— Problem to work on —
Reproduce the listing below word for word, leaving out the pictures.

— Exercise inputs —
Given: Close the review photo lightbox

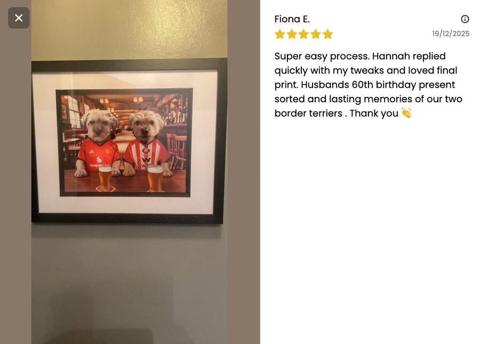Looking at the screenshot, I should click(19, 18).
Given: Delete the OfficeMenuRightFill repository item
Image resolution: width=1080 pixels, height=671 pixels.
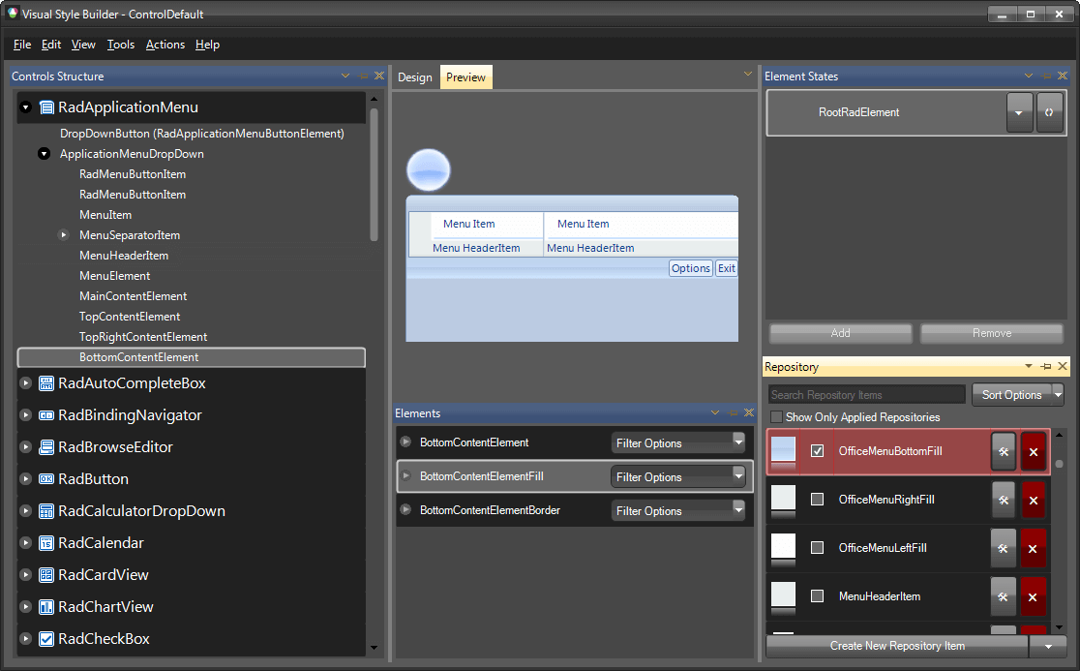Looking at the screenshot, I should 1033,500.
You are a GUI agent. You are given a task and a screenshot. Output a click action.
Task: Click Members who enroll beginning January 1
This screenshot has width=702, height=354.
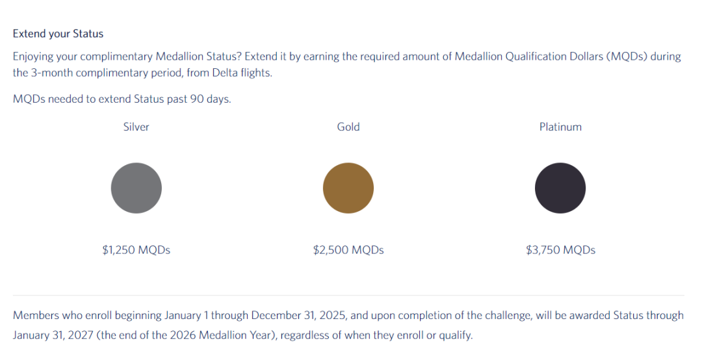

— Full output —
Given: Close the review photo lightbox

Looking at the screenshot, I should click(19, 18).
Given: Delete the OfficeMenuRightFill repository item
Image resolution: width=1080 pixels, height=671 pixels.
Looking at the screenshot, I should 1033,500.
You are a GUI agent. You are given a task and a screenshot. Output a click action.
Task: Click Members who enroll beginning January 1
This screenshot has width=702, height=354.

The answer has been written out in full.